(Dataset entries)

● ● ● ●

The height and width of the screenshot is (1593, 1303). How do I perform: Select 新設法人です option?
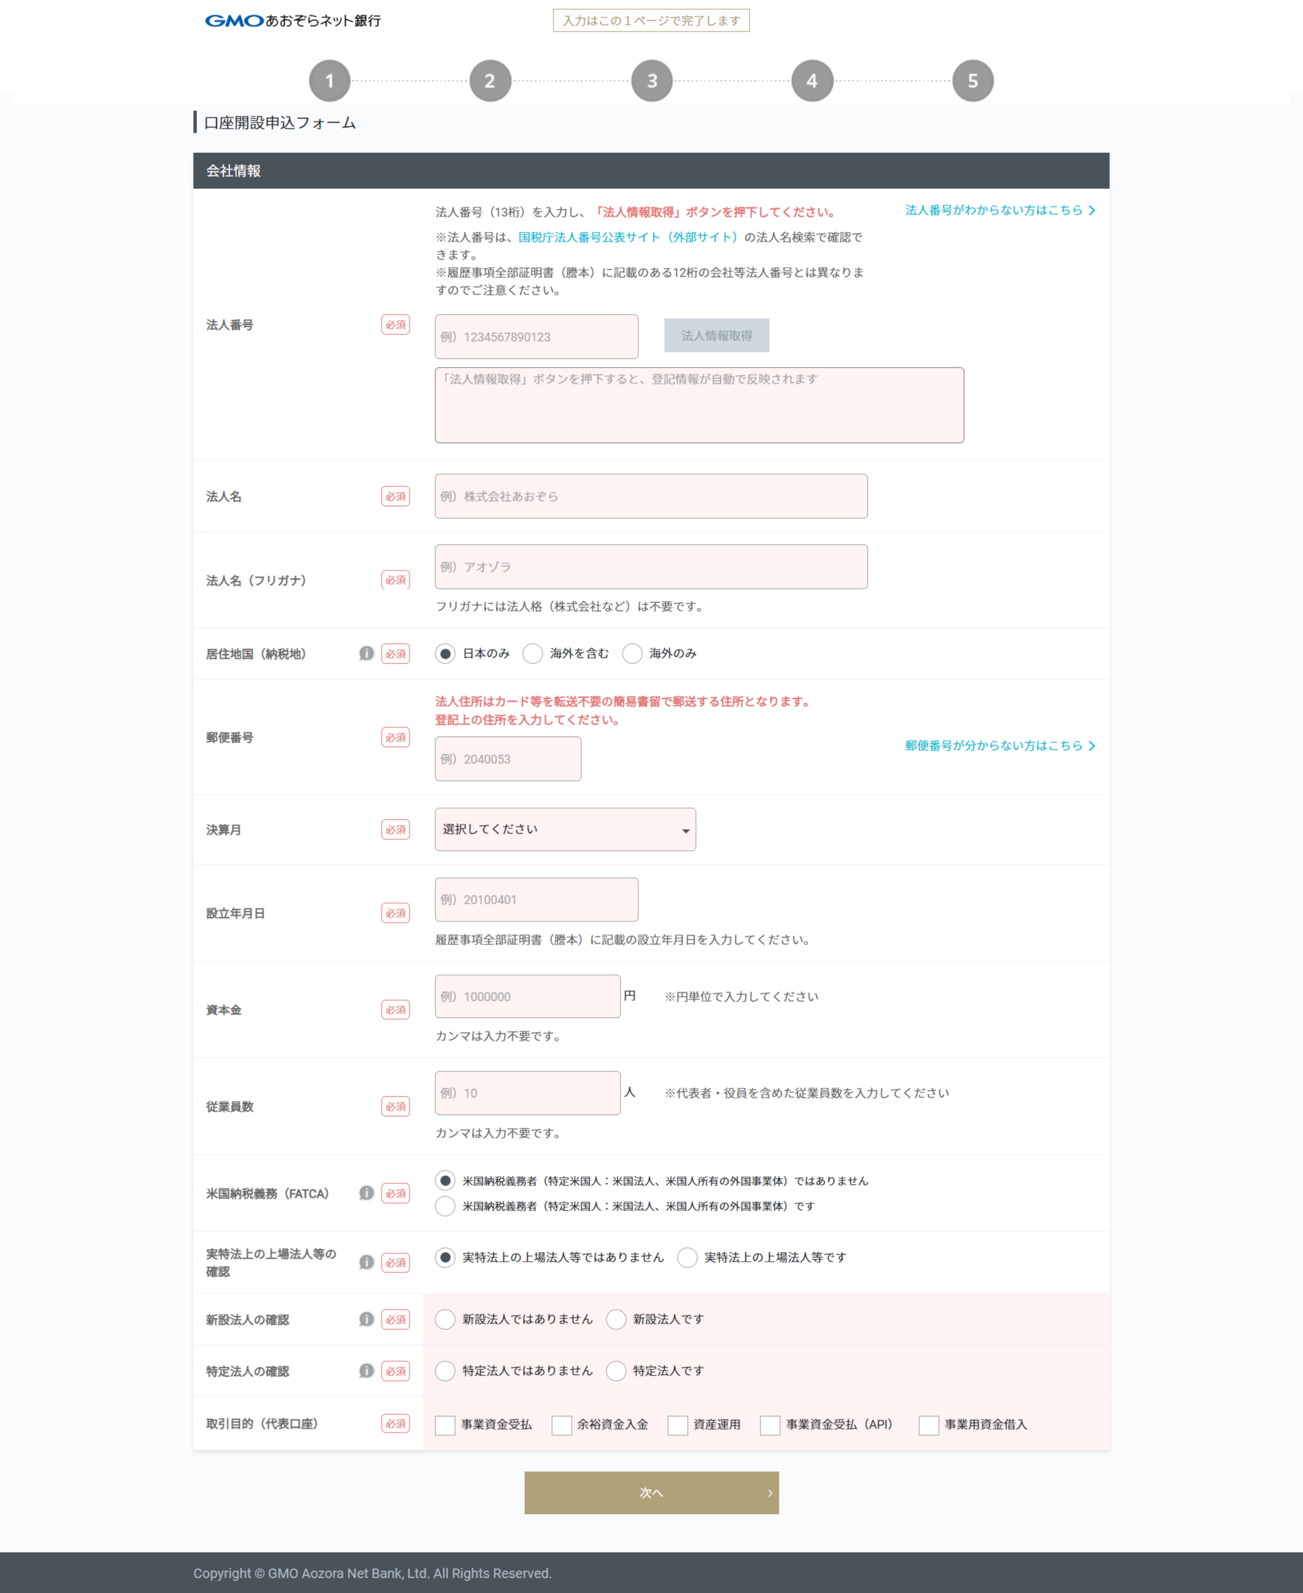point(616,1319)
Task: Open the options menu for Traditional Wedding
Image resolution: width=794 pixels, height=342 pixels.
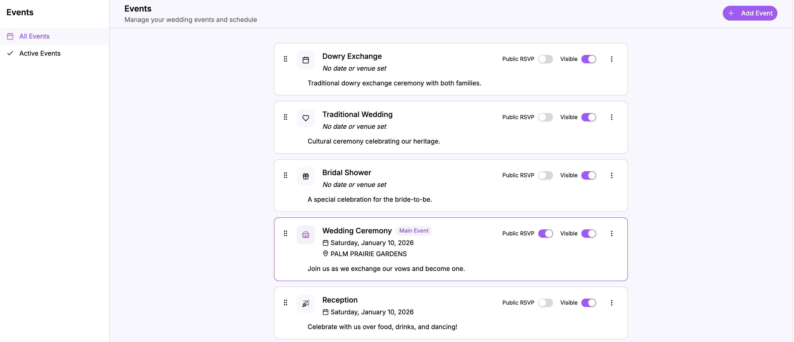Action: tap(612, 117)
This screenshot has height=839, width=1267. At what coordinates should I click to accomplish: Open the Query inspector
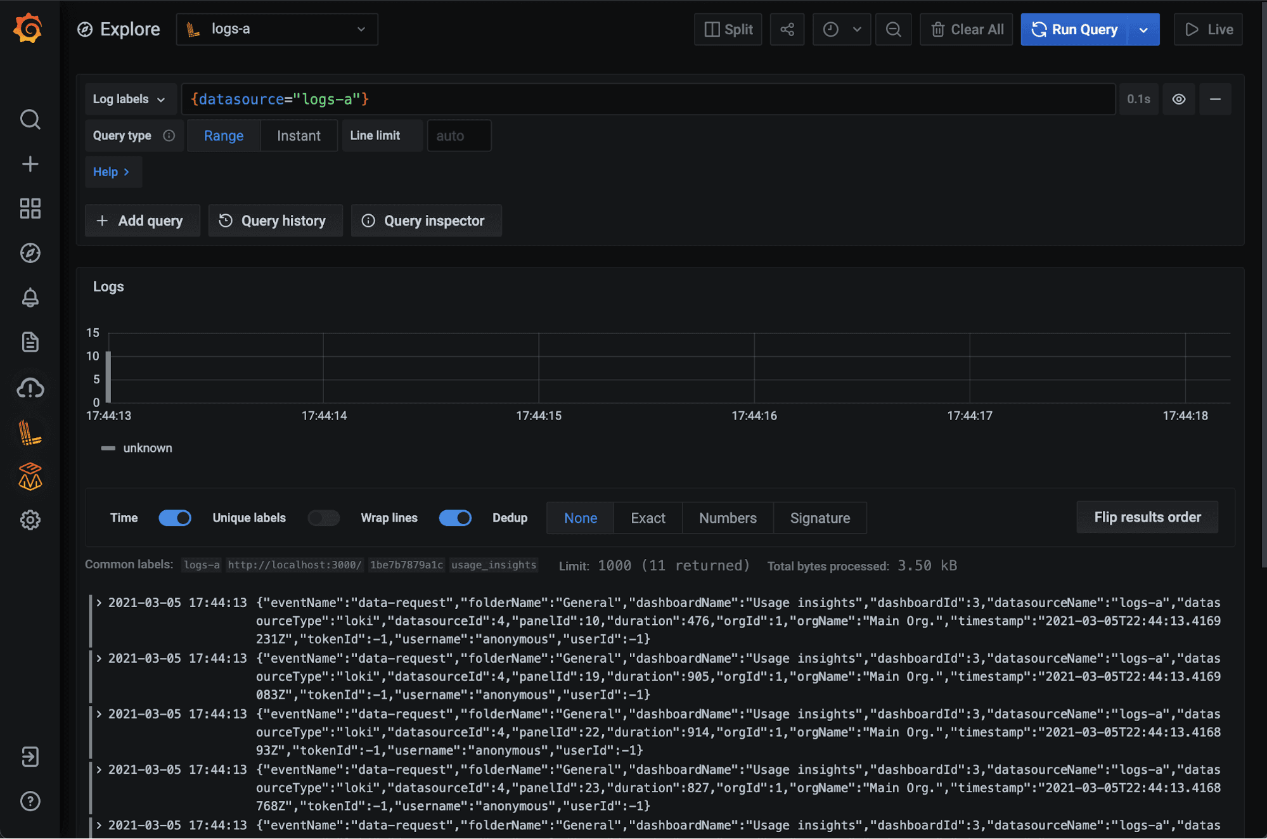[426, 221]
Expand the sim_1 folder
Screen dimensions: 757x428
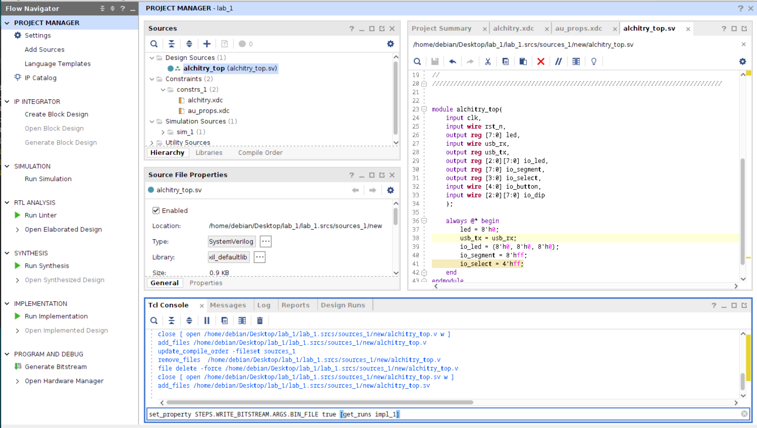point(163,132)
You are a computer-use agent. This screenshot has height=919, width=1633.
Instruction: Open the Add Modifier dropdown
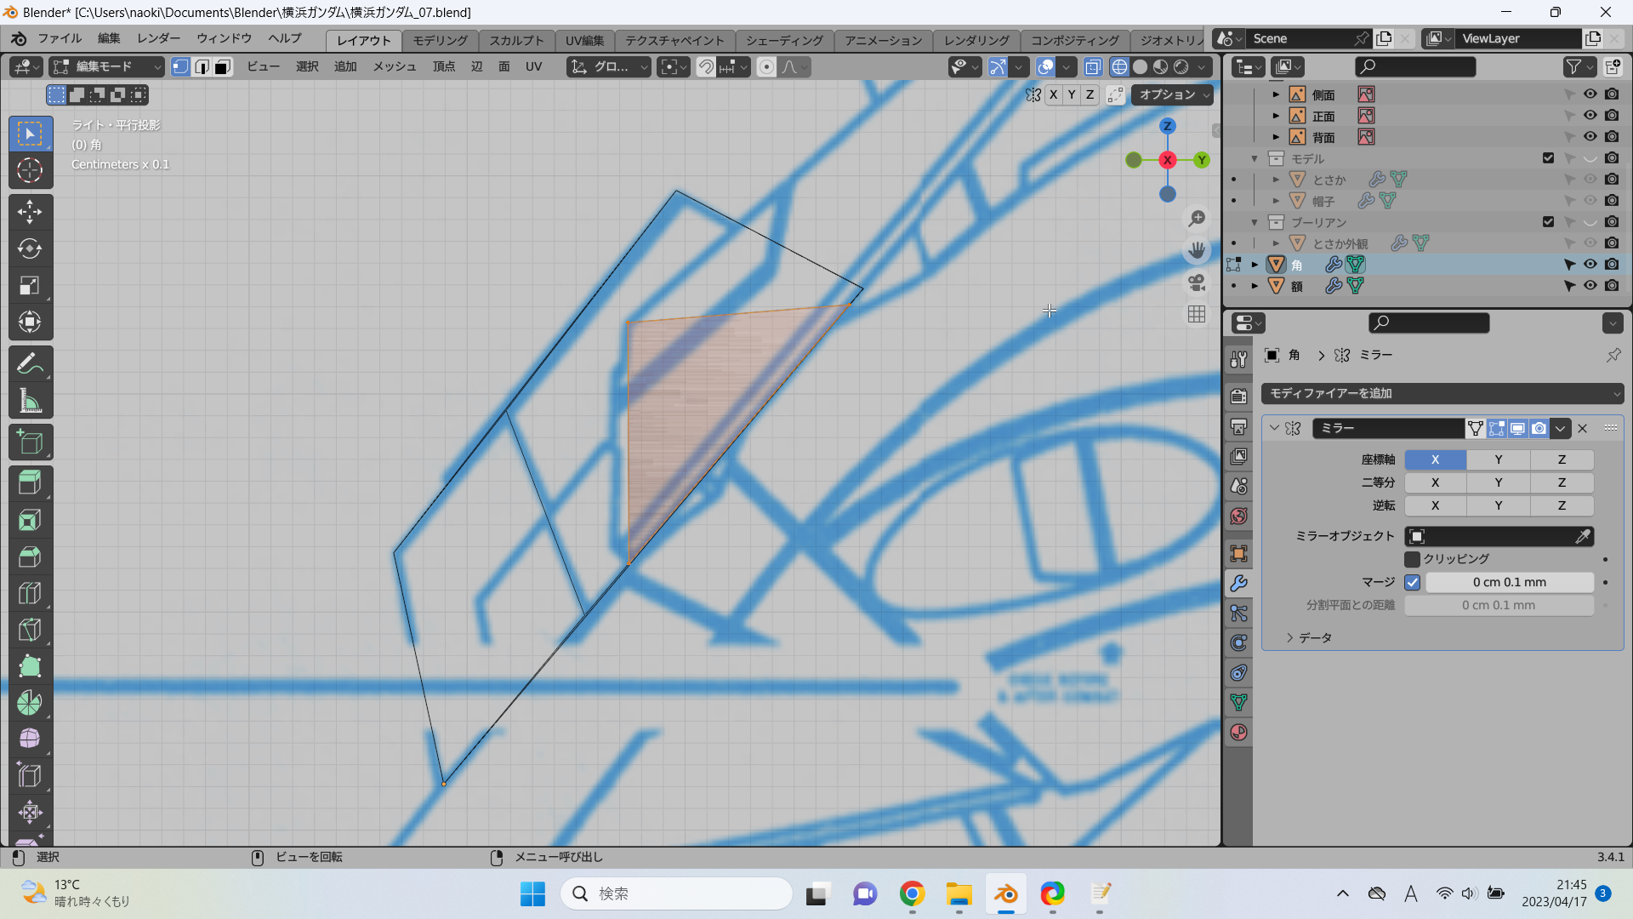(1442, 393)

● ● ● ●

● Assigned task
All entries above are to be restated exactly, with every image omitted.

● Written solution
The height and width of the screenshot is (1593, 1303). How do I perform: Select 新設法人です option?
point(616,1319)
Task: Open the options menu for Traditional Wedding
Image resolution: width=794 pixels, height=342 pixels.
Action: tap(612, 117)
This screenshot has height=839, width=1267. At what coordinates should I click to accomplish: Open the Query inspector
[426, 221]
Expand the sim_1 folder
Screen dimensions: 757x428
point(163,132)
You are a computer-use agent. This screenshot has height=919, width=1633.
Instruction: Open the Add Modifier dropdown
(1442, 393)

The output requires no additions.